Wednesday 3 March 2021

Where's the Centre of Scotland?

A little bit of map trivia today, inspired by a recent exchange on Twitter and also because it served as a useful training exercise for my new training courses. It's also related to a previous blog post from last year on Scotland's 'pole of inaccessibility' (near Braemar, since you ask), as well as other exchanges here and there (exhibit a, exhibit b). Okay, so let's start with a map of Scotland showing a variety of different 'centre' points, and then I'll work through each of them until I decide which I think are the right ones. One conclusion: the 'central' belt might need a new name. Another conclusion? Dollar could launch a whiz-bang marketing strategy that includes the words 'The Centre of Scotland'.

Dalwhinnie? Dollar? 

The answer to the question 'Where's the Centre of Scotland?' does of course depend upon how you define it ('it' being both 'centre' and 'Scotland'). I'll leave the question of marine areas out of this discussion and say that I'm only going to focus on the land area of Scotland - from Shetland in the north, out to St Kilda in the West and to the Mull of Galloway in the South. The most easterly point is also in Shetland.
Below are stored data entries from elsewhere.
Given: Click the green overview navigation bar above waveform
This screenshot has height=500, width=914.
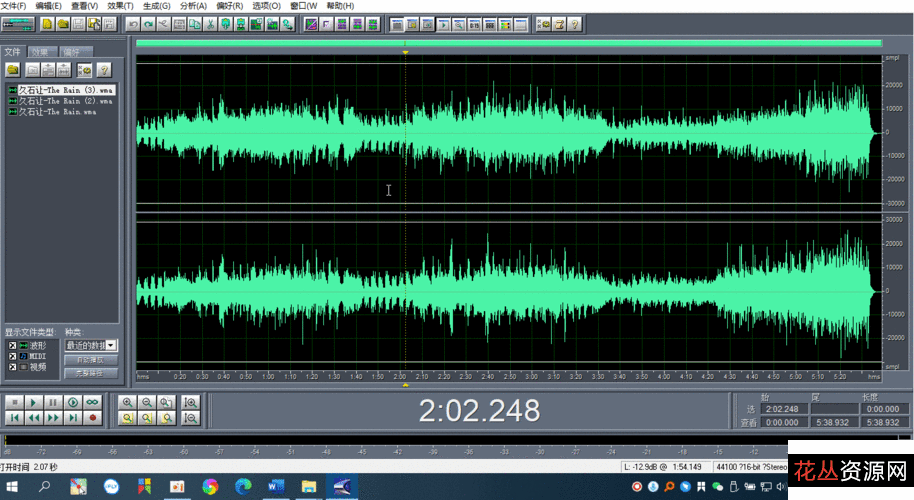Looking at the screenshot, I should tap(508, 43).
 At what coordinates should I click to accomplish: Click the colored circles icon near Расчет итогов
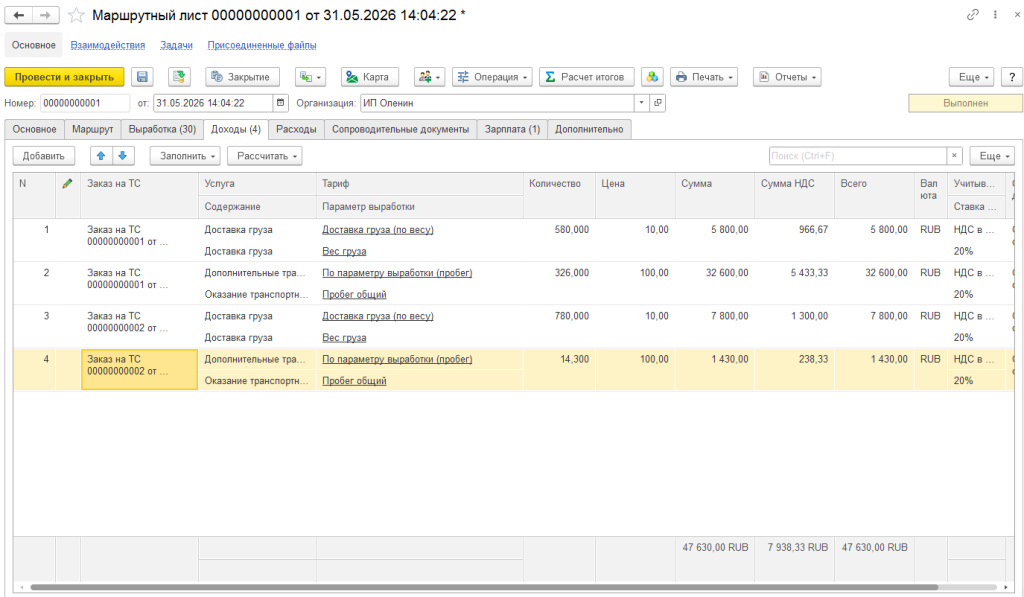pyautogui.click(x=652, y=77)
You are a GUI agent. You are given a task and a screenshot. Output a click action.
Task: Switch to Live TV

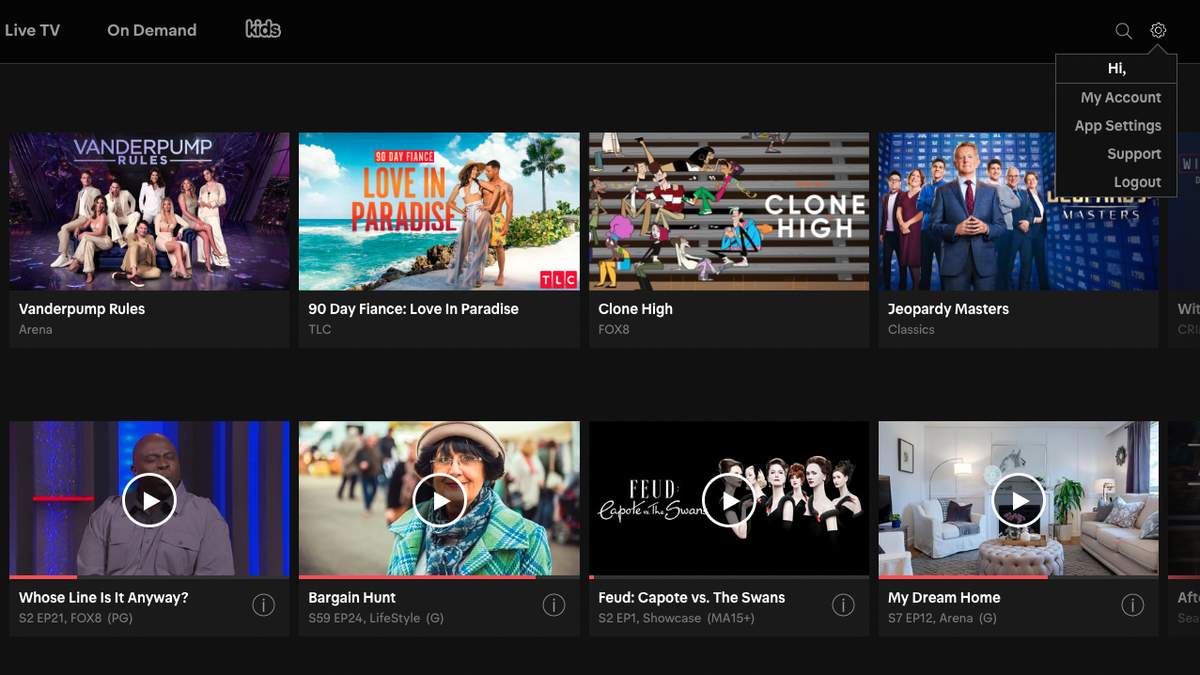click(32, 30)
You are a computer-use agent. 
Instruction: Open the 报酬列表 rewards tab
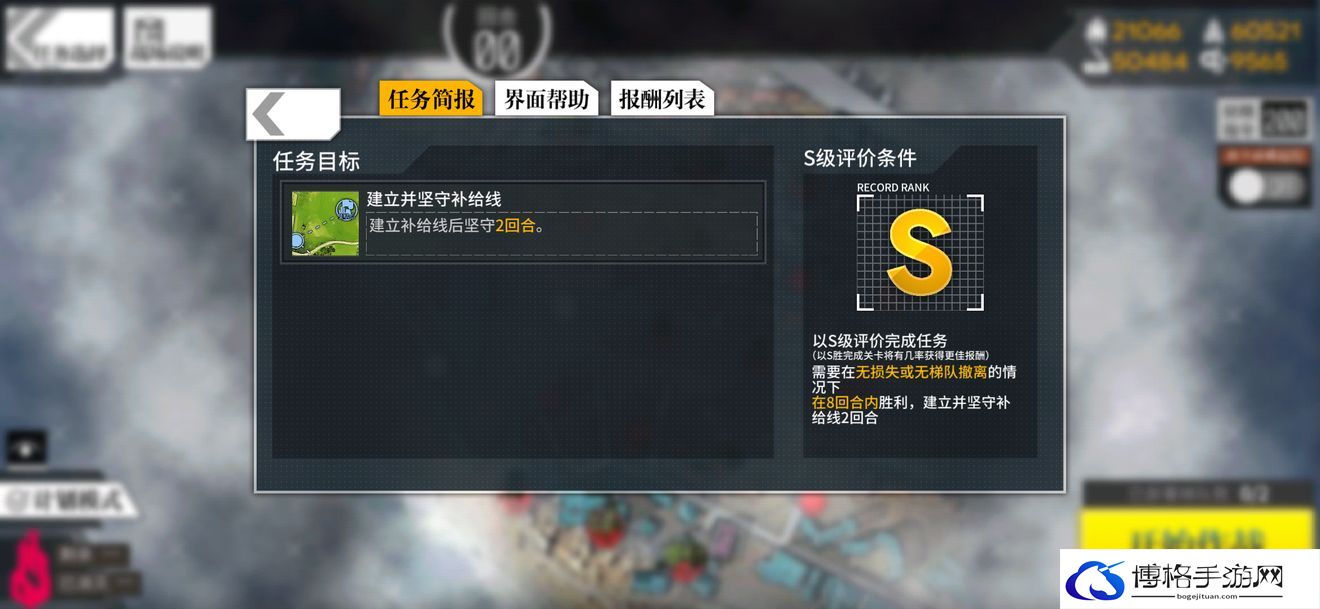tap(662, 99)
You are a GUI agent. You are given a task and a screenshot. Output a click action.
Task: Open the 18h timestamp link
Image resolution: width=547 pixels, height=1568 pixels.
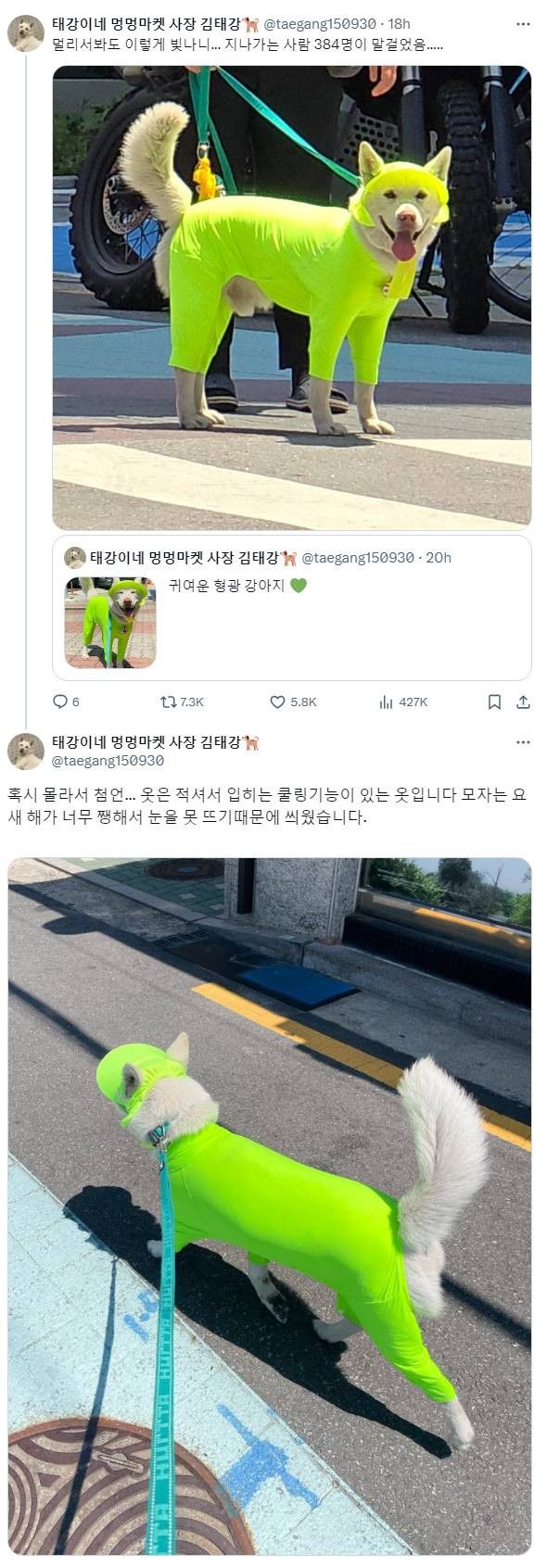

Let's start with the slightly unusual ones.

This is the centre of Scotland based on Scotland's 'minimum bounding circle'.

Off the coast, near Buckie

What about the centre of Scotland based on the 'minimum bounding box'?

Closest town is Dingwall

How about if you orient the bounding box more naturally, to fit Scotland's shape rather than doing it on a north-south axis?

On land, between Buckie and Keith

Now, these ones so far can make some sense (at a stretch) but they are all large shapes. What if we use a 'convex hull'? This is of course a tighter shape, and should give a different result.

Munlochy - in the middle of the Black Isle

Okay, how about the point furthest from the sea? Well, this is known as the 'pole of inaccessibility' (whether on land or sea) and here it is. You can read all about it - and see pictures of it - in my blog post from last year. For the centre point of the mainland, that's a different calculation but I believe it is near Schiehallion.

Very close to Braemar, in the Cairngorms

Okay, these are all very interesting, but what about the centre of Scotland based on a) landmass and b) population? Okay, here you go.

A little bit south of Dalwhinnie, off the A9

Just outside Dollar

Here are a couple of zoomed-in views of the Dalwhinnie/Trinafour geometric centroid of Scotland and the Dollar population-weighted one.

You can easily see this from the road


I have double-checked this, seems legit

I also did a 60 minute drive time check to see what can reasonably be reached from Dollar within an hour - here's the map of that. The population within the light area in the map below is just over a million, within reach of Dollar.

The million Dollar population question

Here's the first map again, but this time with some place labels on it. I also have a web map version showing just the two most logical centre points (the geometric centroid and the population-weighted one).

The centres of Scotland


Nerd notes: are these calculations correct? I believe so. I have double checked and I did them based on the highest resolution Ordnance Survey data available. I also did them using much lower resolution, generalised data and got almost exactly the same results. Search the web and you'll quickly find the Centre of Scotland Wiki article, which would appear to corroborate the A9 location. 

I couldn't find anything at all online about Scotland's population-weighted centroid - possibly bad at searching - but I did these calculations using two datasets. One was a 1km gridded population dataset of Scotland from 2011. The other was a set of data zone population-weighted centroids from 2019. Both calculations put the location of the population-weighted centroid outside Dollar. It also makes sense when you look at the population distribution of Scotland, as in the travel time map above.

Why do this? I am running a new series of training events on data, maps and analysis so this was a useful training dataset, plus I'm Scottish and was curious about the topic.